The weaker-than-expected UK inflation report on Wednesday hardly affected the value of the pound sterling. Prior to today’s labour market data and the Bank of England meeting, investors opted for a wait-and-see strategy. After the Federal Reserve meeting, GBP was still required to react to changes in the US dollar. The market had anticipated that inflation would rise to 3.0% y/y in May, but it stayed at 2.8%. The question of whether the Bank of England will need to raise interest rates at all this year was rekindled by the weaker-than-expected figures. One rate increase is still being priced in by market players before the year ends.
However, pressure on the British currency may rise if the regulator indicates that it is prepared to stick with the existing course of action without taking any further action. It is anticipated that the interest rate will remain unchanged at the conclusion of the Bank of England meeting. However, Chief Economist Huw Pill and other members of the Monetary Policy Committee might vote in favour of tighter policy once more. The market will keep a close eye on this. Employment data, which will be a crucial point of reference for the Bank of England’s future decisions, will also be closely monitored by investors. The market is keeping an eye on UK political developments at the same time because potential shifts within the ruling Labour Party could raise the pound’s political risk premium.

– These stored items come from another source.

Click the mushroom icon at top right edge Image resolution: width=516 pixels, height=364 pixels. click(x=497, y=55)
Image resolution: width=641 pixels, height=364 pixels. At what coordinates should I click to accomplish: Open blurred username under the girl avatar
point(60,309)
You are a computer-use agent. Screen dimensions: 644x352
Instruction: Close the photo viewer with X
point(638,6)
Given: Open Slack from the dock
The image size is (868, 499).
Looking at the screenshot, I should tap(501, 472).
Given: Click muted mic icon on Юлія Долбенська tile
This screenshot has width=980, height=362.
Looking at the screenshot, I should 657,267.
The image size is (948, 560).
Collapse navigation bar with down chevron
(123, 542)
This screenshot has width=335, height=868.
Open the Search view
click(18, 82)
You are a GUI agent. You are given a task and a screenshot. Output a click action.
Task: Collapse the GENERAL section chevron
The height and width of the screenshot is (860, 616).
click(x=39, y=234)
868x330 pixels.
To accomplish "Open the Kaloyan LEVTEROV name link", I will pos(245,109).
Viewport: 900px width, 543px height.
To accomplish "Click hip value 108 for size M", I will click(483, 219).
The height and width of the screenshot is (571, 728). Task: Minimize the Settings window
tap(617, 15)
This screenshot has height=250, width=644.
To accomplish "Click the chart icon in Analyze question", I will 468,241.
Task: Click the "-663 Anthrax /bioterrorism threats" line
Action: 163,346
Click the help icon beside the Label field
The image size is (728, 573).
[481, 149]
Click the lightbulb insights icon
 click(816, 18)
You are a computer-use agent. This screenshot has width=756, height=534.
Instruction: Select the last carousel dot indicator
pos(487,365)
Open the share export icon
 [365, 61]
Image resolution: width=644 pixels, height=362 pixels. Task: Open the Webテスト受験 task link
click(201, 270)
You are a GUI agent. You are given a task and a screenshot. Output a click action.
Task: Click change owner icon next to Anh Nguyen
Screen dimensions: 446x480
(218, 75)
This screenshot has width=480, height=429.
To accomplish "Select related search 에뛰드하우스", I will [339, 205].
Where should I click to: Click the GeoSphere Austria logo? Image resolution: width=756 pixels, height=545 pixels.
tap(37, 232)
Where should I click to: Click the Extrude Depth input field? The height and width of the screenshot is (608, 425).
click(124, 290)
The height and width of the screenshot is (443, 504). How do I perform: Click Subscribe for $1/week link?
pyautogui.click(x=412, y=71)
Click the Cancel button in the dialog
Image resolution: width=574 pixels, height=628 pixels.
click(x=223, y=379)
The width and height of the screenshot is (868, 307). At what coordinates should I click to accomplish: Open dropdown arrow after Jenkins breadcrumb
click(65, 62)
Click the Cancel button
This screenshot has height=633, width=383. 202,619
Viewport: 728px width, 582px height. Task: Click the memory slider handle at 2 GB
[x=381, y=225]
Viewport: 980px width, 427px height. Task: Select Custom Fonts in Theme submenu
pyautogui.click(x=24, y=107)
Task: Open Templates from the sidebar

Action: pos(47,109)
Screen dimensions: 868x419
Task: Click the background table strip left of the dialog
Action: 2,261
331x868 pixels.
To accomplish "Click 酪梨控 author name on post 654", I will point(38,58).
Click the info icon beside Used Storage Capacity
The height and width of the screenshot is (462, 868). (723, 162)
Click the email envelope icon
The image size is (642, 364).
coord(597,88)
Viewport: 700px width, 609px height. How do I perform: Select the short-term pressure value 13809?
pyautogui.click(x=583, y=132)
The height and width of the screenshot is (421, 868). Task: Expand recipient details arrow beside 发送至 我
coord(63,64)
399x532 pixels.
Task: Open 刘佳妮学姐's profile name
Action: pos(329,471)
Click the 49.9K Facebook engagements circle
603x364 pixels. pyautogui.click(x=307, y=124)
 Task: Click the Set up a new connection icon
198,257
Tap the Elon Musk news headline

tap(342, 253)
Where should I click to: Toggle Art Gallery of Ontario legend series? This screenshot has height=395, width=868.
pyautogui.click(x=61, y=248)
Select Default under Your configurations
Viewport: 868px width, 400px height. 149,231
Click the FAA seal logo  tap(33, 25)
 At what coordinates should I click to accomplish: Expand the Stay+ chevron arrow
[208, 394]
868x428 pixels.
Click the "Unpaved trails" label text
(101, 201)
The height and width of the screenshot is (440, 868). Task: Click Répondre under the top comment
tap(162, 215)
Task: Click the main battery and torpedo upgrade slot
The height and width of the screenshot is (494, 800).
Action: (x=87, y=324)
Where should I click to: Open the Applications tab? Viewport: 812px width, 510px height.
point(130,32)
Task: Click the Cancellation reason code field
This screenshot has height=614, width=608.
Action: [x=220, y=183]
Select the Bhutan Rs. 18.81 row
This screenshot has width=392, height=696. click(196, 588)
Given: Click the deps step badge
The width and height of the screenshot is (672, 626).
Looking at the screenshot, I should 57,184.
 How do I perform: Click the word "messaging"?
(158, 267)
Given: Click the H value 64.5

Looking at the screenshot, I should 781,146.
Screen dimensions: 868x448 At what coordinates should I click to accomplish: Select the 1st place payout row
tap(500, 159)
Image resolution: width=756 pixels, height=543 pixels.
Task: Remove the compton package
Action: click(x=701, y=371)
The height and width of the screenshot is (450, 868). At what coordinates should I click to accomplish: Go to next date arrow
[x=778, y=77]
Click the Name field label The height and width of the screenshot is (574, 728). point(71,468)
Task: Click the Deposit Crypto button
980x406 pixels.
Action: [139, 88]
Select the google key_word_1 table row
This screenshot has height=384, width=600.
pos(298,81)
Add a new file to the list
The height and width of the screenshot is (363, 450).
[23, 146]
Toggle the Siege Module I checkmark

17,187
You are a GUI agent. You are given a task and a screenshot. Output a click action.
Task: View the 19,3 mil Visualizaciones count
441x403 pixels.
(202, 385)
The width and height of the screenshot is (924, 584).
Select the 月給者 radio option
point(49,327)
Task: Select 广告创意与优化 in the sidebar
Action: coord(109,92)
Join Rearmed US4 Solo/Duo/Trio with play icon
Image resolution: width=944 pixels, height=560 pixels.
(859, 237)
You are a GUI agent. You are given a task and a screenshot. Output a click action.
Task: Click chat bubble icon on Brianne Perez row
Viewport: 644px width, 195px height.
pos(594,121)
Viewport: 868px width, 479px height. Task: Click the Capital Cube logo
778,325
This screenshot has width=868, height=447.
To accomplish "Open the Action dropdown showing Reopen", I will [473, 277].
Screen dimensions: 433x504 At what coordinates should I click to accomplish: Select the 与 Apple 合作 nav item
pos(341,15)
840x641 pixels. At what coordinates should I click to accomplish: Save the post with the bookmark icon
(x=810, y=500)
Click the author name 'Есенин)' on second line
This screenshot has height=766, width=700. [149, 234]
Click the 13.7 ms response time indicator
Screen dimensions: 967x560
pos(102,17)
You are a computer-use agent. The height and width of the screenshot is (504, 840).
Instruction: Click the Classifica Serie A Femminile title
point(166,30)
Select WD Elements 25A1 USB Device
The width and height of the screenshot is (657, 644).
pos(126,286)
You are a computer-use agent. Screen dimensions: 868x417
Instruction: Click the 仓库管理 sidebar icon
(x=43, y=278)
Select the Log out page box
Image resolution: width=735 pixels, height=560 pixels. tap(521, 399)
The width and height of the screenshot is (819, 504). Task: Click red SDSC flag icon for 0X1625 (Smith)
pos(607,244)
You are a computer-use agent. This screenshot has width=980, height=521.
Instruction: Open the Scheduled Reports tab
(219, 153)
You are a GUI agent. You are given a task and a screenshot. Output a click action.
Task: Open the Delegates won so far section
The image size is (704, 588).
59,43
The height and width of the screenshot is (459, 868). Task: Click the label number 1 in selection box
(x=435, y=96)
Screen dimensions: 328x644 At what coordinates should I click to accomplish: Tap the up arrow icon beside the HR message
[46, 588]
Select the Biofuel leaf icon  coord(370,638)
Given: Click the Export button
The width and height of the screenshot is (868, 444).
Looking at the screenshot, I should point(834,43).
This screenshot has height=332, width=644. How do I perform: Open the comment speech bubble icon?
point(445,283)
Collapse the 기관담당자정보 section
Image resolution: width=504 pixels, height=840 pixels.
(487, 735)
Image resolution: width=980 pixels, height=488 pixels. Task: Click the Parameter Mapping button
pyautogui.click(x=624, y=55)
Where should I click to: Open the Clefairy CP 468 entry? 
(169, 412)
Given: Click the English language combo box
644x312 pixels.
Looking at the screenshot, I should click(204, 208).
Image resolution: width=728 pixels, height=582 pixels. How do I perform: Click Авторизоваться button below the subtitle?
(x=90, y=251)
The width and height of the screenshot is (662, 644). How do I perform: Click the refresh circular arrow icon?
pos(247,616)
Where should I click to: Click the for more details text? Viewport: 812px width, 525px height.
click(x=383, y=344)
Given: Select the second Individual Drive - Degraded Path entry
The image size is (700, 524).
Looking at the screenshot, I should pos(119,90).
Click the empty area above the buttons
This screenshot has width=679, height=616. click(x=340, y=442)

GBP is still comparatively stable for the time being. However, expectations about the Bank of England’s interest rate trajectory and the future dynamics of the British currency may be determined by the events of the next 24 hours. On the H4 chart of GBP/USD, the market has completed a downward wave to 1.3262. A growth link in the direction of 1.3340 is anticipated. Below this level, a wide consolidation range is actually developing. The possibility for the wave to continue toward 1.3500 will arise if the price breaks out of the range and rises. A further decline towards 1.3194 is possible if the price breaks out lower.
The MACD indicator, whose signal line is solidly downward and below zero, technically validates this situation. The market has created a small consolidation range around 1.3300 on the GBPUSD H1 chart. The range has currently decreased to 1.3297. More growth in the direction of 1.3340 is anticipated. Technically, this scenario is also corroborated by the Stochastic oscillator: its signal line is above 50 and directed strongly higher towards 80.